"The Lord of Liddisdale being at his pastime, hunting in Ettrick forest, is beset by William, Earl of Douglas, and such as he had ordained for the purpose, and there asailed, wounded, and slain, beside Galsewood, in the year 1353, upon a jealousy that the earl had conceived of him with his lady, as the report goeth; for so sayeth the old song,
"The countess of Douglas out of her bower she came,
And loudly there that she did call—
It is for the Lord of Liddisdale,
That I let all these tears down fall."
"The song also declareth, how she did write her love-letters to Liddisdale, to dissuade him from that hunting. It tells likewise the manner of the taking of his men, and his own killing at Galsewood; and how he was carried the first night to Linden kirk, a mile from Selkirk, and was buried in the abbey of Melrose."—Godscroft, Vol. I. p. 144, Ed. 1743.
Some fragments of this ballad are still current, and will be found in the ensuing work.
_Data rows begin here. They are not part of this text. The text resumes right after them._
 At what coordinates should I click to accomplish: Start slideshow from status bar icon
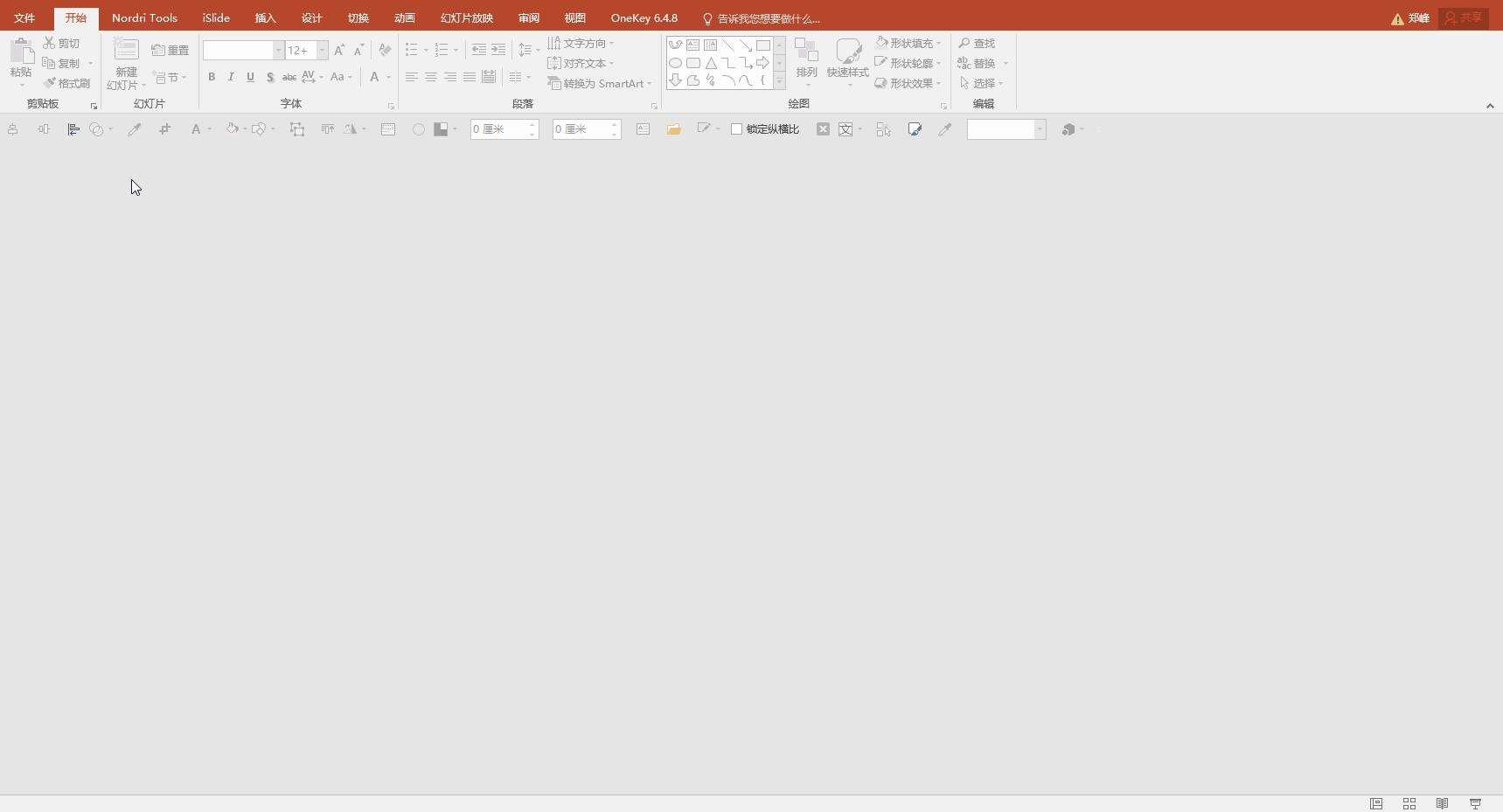pos(1475,803)
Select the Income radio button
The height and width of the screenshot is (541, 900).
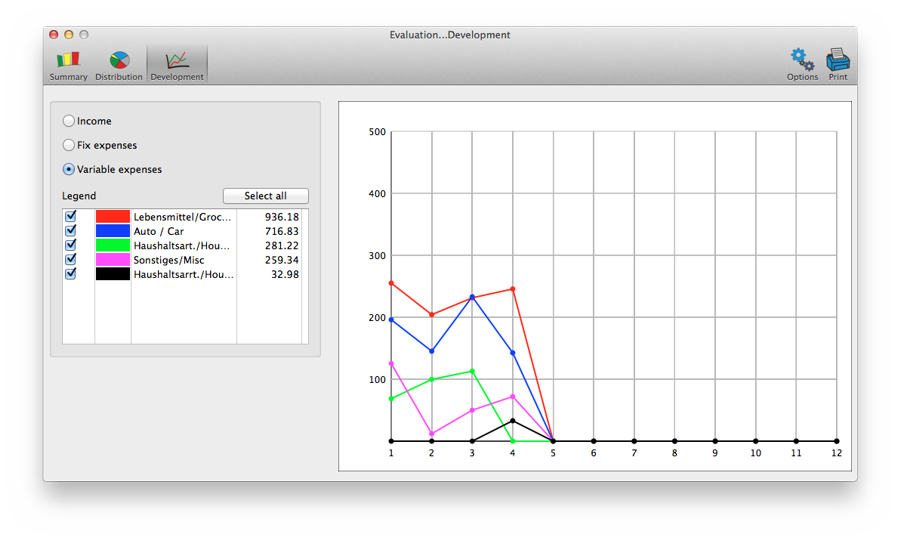tap(69, 121)
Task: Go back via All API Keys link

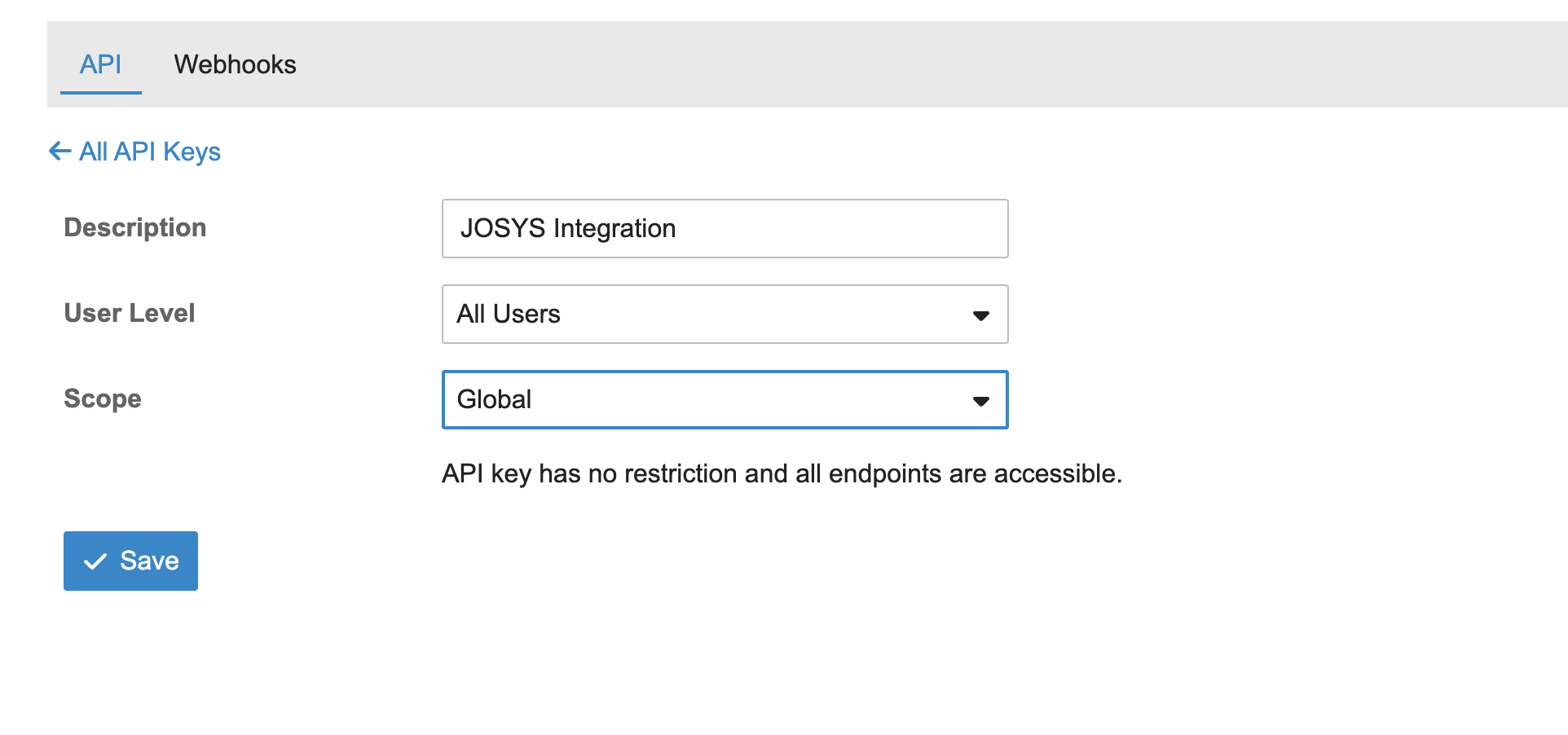Action: [x=150, y=152]
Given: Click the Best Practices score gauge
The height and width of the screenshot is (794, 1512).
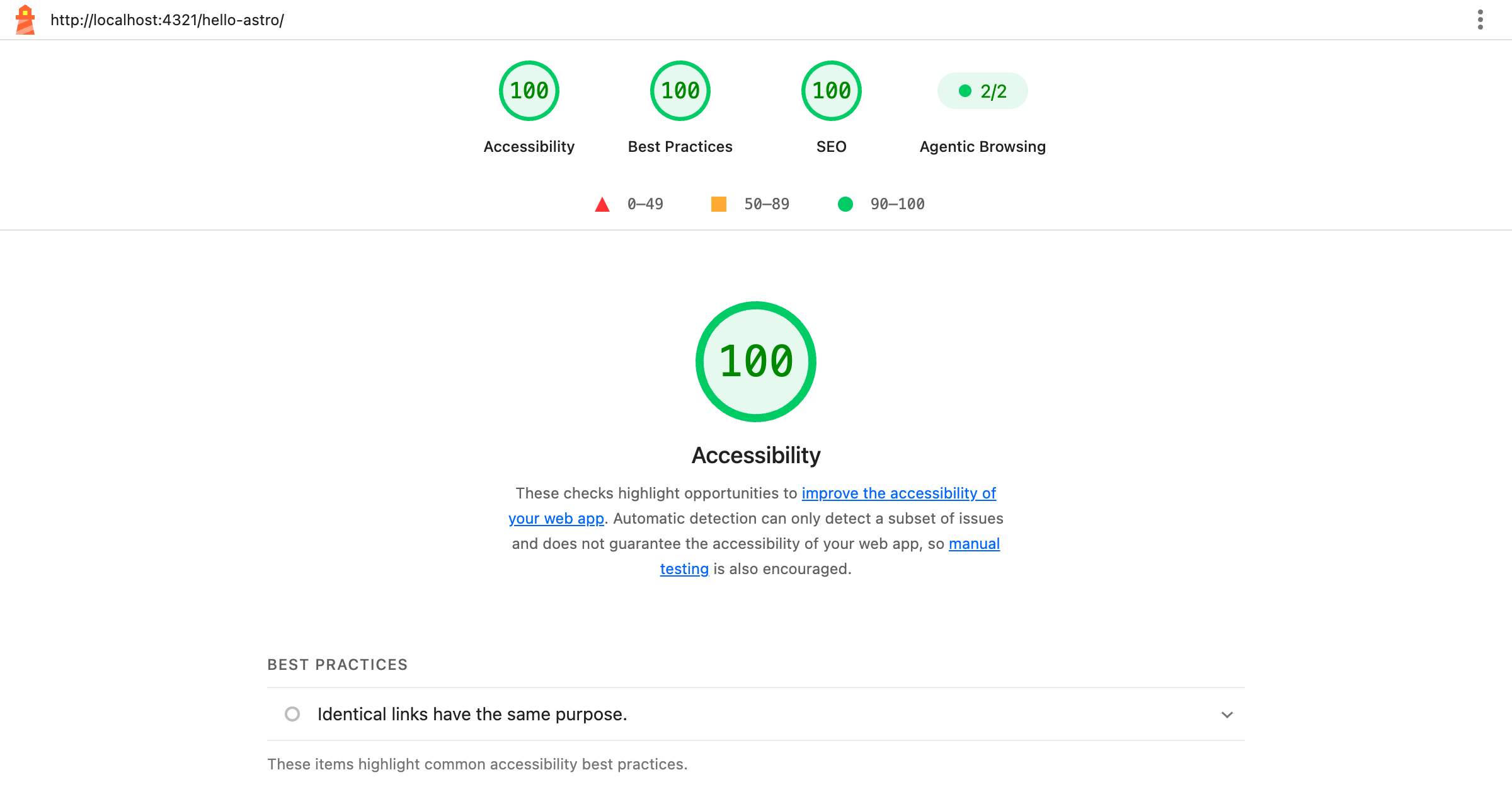Looking at the screenshot, I should click(680, 91).
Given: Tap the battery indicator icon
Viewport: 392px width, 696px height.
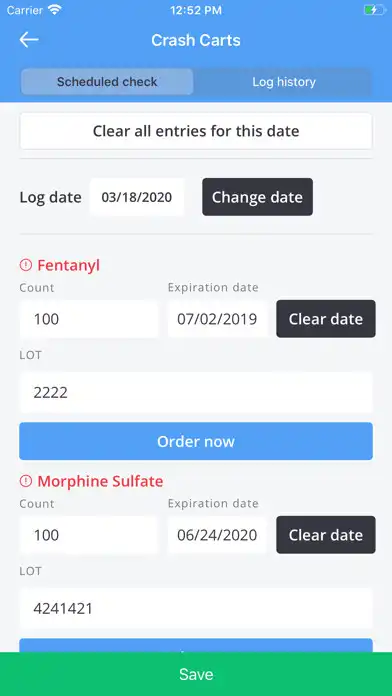Looking at the screenshot, I should (374, 10).
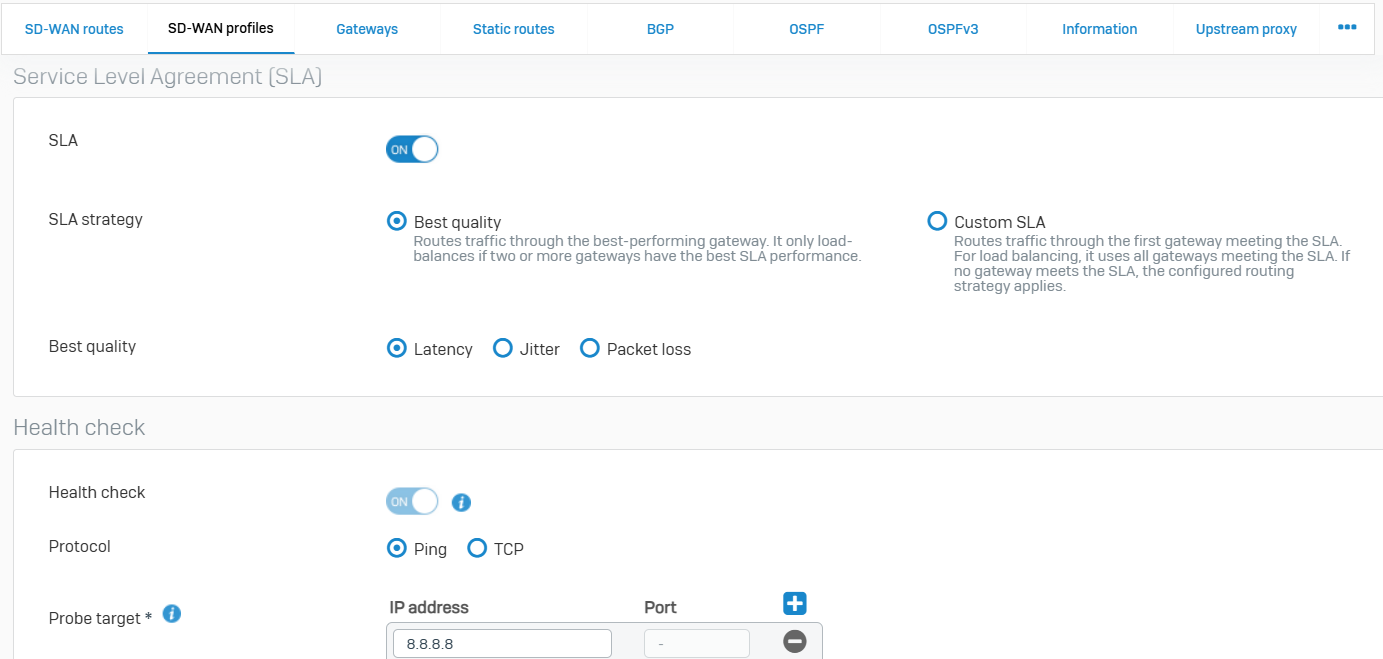1383x659 pixels.
Task: Remove the 8.8.8.8 probe target with minus icon
Action: pyautogui.click(x=795, y=642)
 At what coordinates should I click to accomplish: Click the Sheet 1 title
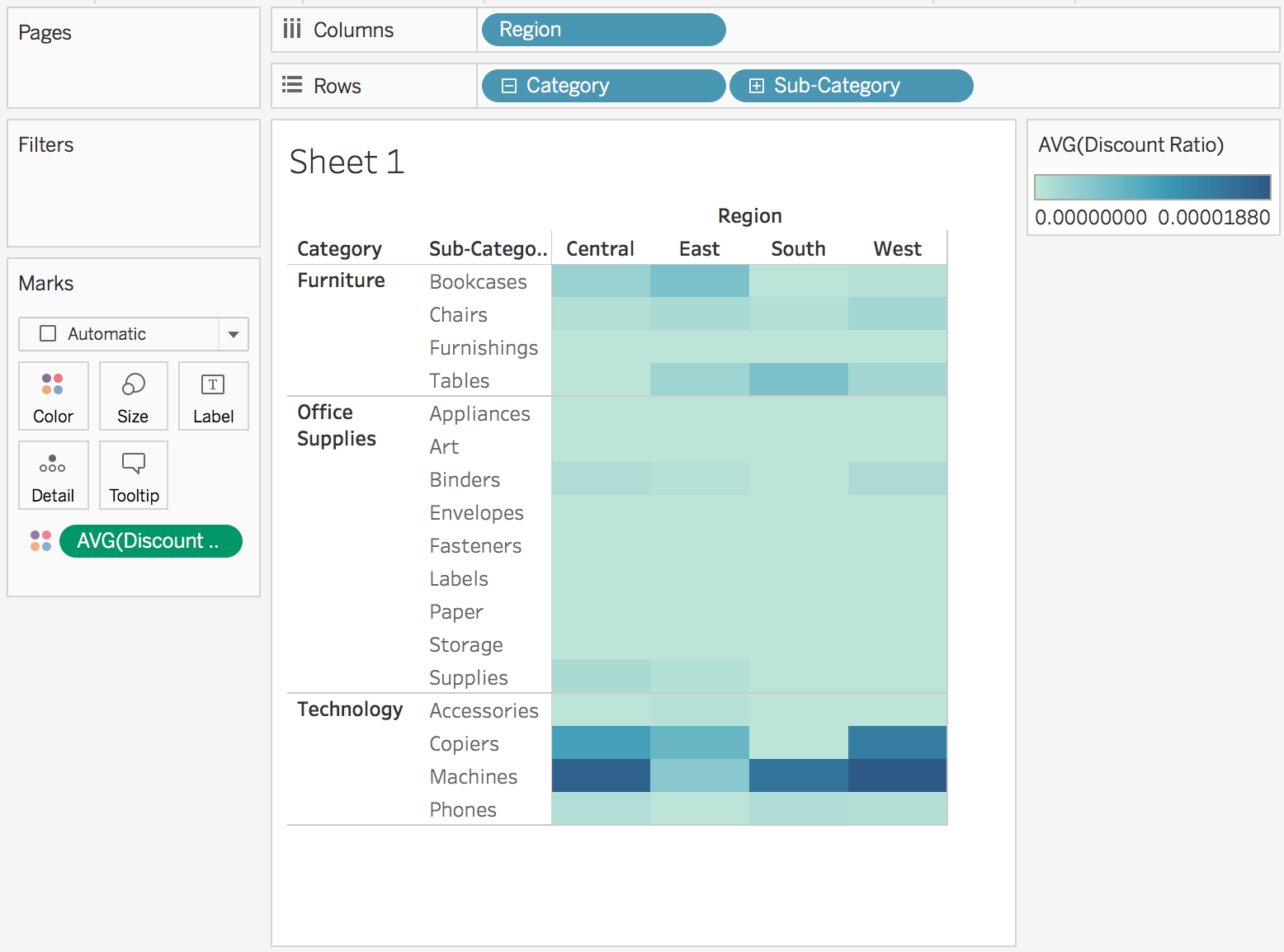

The Selkirkshire ballad of Tamlane seems also to have been well known in England. Among the popular heroes of romance, enumerated in the introduction to the history of "Tom Thumbe," (London, 1621, bl. letter), occurs "Tom a Lin, the devil's supposed bastard." There is a parody upon the same ballad in the "Pinder of Wakefield" (London, 1621).
These town pipers, an institution of great antiquity upon the borders, were certainly the last remains of the minstrel race. Robin Hastie, town-piper of Jedburgh, perhaps the last of the order, died nine or ten years ago: his family was supposed to have held the office for about three centuries. Old age had rendered Robin a wretched performer; but he knew several old songs and tunes, which have probably died along with him. The town-pipers received a livery and salary from the community to which they belonged; and, in some burghs, they had a small allotment of land, called the Piper's Croft. For further particulars regarding them, see Introduction to Complaynt of Scotland, Edinburgh, 1801, p. 142.